Exercise 1 |
In the Qlik AutoML walkthrough, what name is given to the Return Table for the batch of predictions?
Exercise 2 |
Using the Qlik AutoML walkthrough, list in order the on-screen items the speaker names on the way to the Qlik AutoML connection in the Data Load Editor.
Exercise 3 |
Continue the Qlik AutoML walkthrough from its last sentence with the next few lines of the conversation.

You can create a prediction and Select Apply Data Set. So, it can be done manually within the tool, but then there's also some options to create those predictions within a Qlik Sense app.
So, that would be like in addition to having those slider tools of manual inputting data, you could have a data set with a whole bunch of new values or current data and that would apply that instead?
Mm-hm.
Okay.
And you can do it as one big batch. You can also schedule.
That's really cool. So, you could put it on a schedule like a task that updates whenever the new data is available and refreshes?
Mm-hm. I'm just picking all of the defaults, but here's this Create Schedule, if you did want to have it all configured within the Model Management tool.
That's really cool.
So, I'll click Cancel, because we're not going to run the prediction from this.
So, how do we bring this into a Qlik Sense app?
I'm going to click on Iris Dev which is a copy of where we were on that original sheet, but I want to show you how we got there.
Okay. This is an app where you've pre-built a lot of things, but you still have a few final steps before it actually works?
The first thing, and I'll switch over to the Data Load Editor. For this app, we started with loading the Iris data set, just to have that historic data.
Right. So, you could show those two Scatter Plots with historical data on the sheet.
To be able to connect it back to AutoML, on the right-hand side, there's Data Connections, Create New Connection. We have several different types and then there's also Analytics Sources. This one here is the Qlik AutoML connection.
Okay.
It's going to prompt you for an ML Deployment. We'll pick the model that we created.
Right.
And then if we wanted to create a batch of prediction, it will ask us for a Return Table. So, we can name it Iris_Predictions. In this case, we don't have Shapley values generated; we won't include the apply or errors; and then this Association Field. If the data set doesn't have a unique identifier, AutoML can generate a value for that.

Available data |
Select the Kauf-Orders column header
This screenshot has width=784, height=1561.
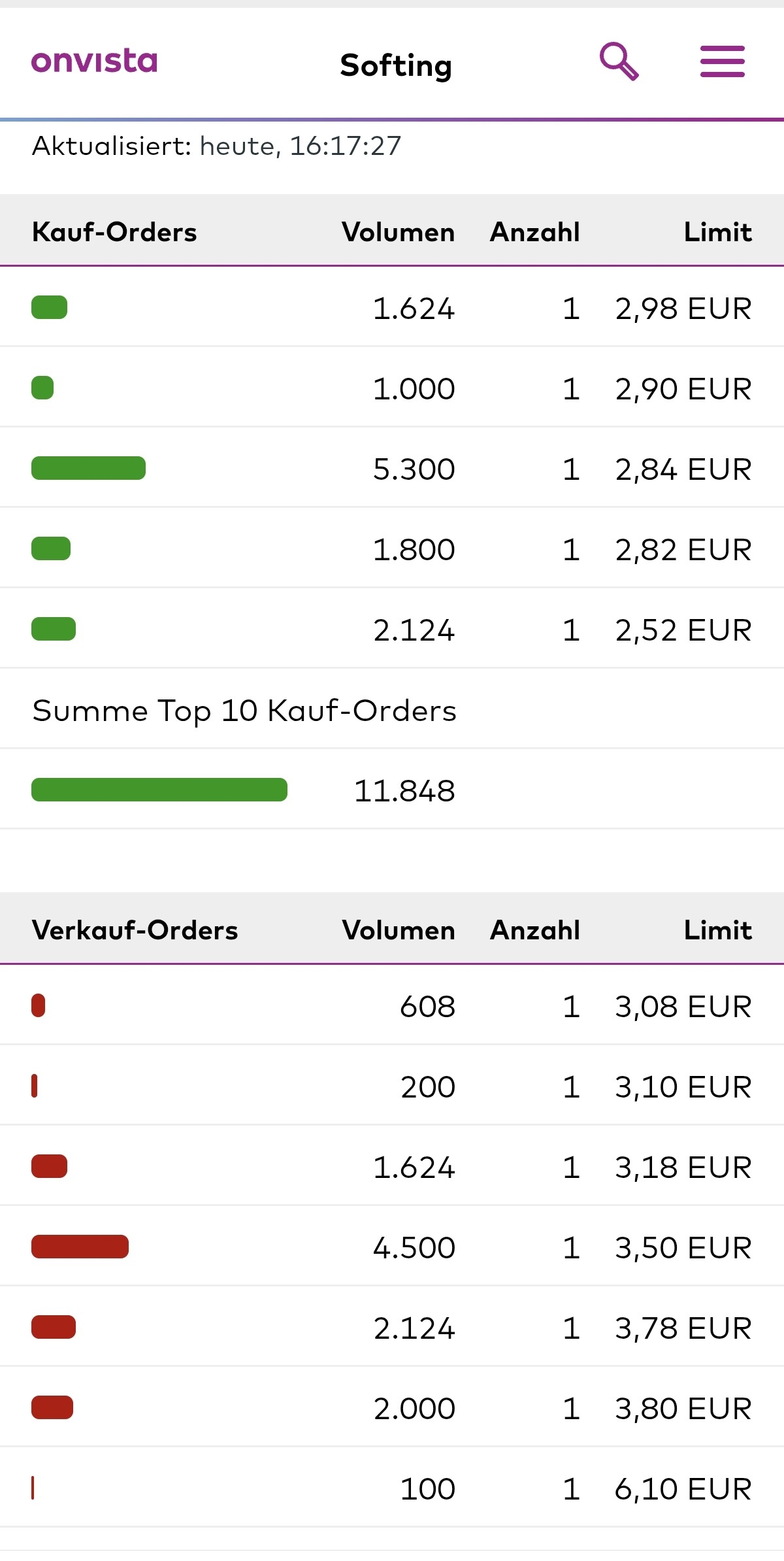114,232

Exercise output 1 |
Iris_Predictions

Exercise output 2 |
Data Connections, Create New Connection, Analytics Sources, Qlik AutoML connection

Exercise output 3 |
Okay. So, that is an auto-built index field you could use to help connect it to the rest of your data in the app?
Yes. That’s right. It's very handy; and –
Yeah.
I'll name this just Iris2, because I already have one called Iris; and then I'll click on Test Connection.
Okay.
It connected successfully; and then I'll click on Create. This is this new AutoML connection. If I go here to the select data icon, resident table; in this example, it's a little not-best practice. In most cases, it would be a new data set, a test data set, or like apply data set<, but in this case, we've just recycled and used the same data set that we trained with.
Sure.
When I input Iris now. it's going to pop up with Iris Predictions. And then give me prediction script that I can then Insert. And now we'll see that it's giving us this script Eval function against this connection Iris 2, with this data set Iris. If you run that, then you'll get like a whole new data set in the app.
Okay.
To differentiate, this is a slightly different variation of running that prediction.
Okay. But we did need to create that AutoML connection to the predictive model to make this work, right?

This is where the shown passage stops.